Plastic credit and debit cards have been around for nearly 60 years, but apparently there are still new innovations to squeeze into them.
Mastercard on Thursday said a new biometric credit card it’s developing completed two pilots in South Africa, with plans for more tests coming soon in Europe and Asia. Mastercard said the card could reach customers in the US by early next year.
The card includes a small fingerprint reader and can store up to two fingerprints on its chip. When someone inserts the card into a chip-reading payment terminal, he or she places a finger on the fingerprint reader. The terminal then registers the cardholder and the payment in the same time it takes for a regular chip payment to work.
No need for a PIN or signature or a new payment terminal.

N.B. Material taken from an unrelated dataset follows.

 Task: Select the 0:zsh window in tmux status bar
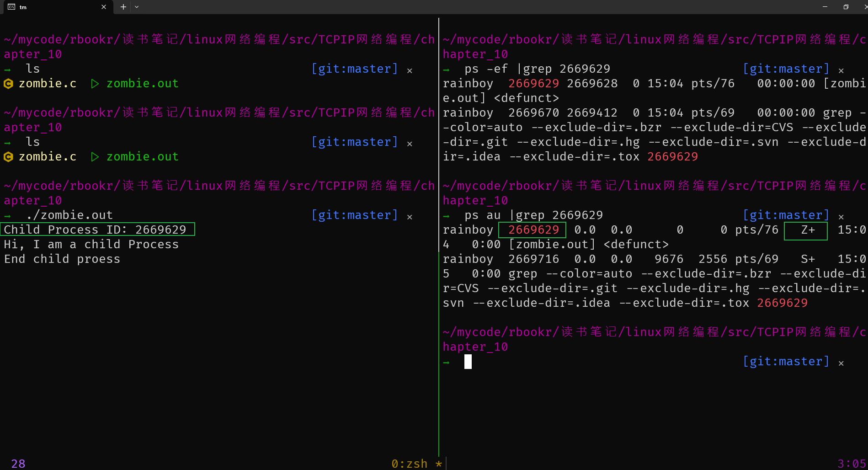410,464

No need for batteries in the card either, since the card can harvest power from existing terminals. Also, the new cards are just as thin as existing plastic cards.

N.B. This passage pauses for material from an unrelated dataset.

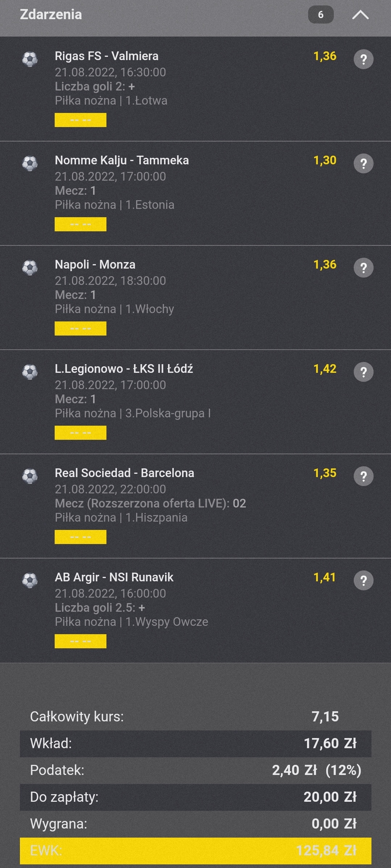Click yellow score box under Nomme Kalju match
The height and width of the screenshot is (868, 391).
coord(80,224)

These cards may find their place with wealthy, jet-setting cardholders and corporate credit card accounts since they’re more expensive to make and offer significantly better security than the typical four-digit PIN or signature. With these kinds of cards, Mastercard says no one can use your card but you, even if it gets stolen. (And, no, they probably won’t work with a severed thumb since these cards are for in-store payments. Try explaining that to the cashier.)

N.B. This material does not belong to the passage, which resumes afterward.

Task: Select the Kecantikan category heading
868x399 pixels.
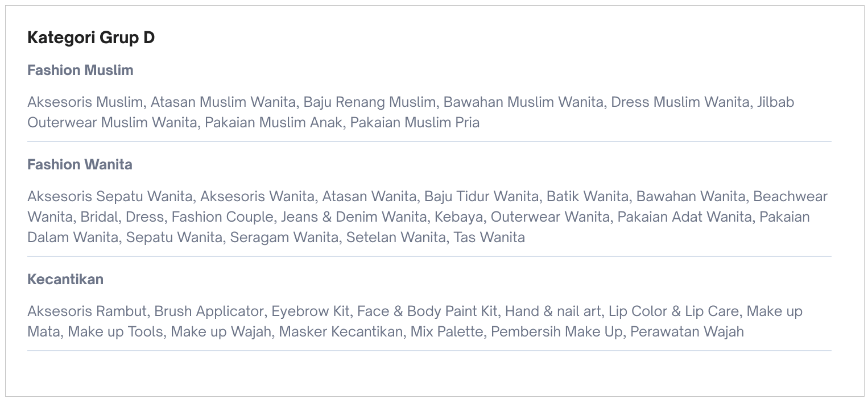Action: (65, 280)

In South Africa, the cards were tested by employees of the supermarket chain Pick n Pay and Absa Bank, a subsidiary of Barclays Africa. For now, people will need to register their fingerprints at a store or bank branch, but Mastercard is already working on a way to do that from home.
Mastercard’s new cards offer a change of pace from the whirlwind of activity around mobile and digital payments, with a growing list of new payment concepts like paying with your face (which also comes from Mastercard) and paying with a ring (that one’s Visa). Apple, which is still expected to dominate the contactless payment market, uses fingerprint tech with Apple Pay.
After all, tried and true plastic is still pretty darn popular, so why not teach it a few new tricks.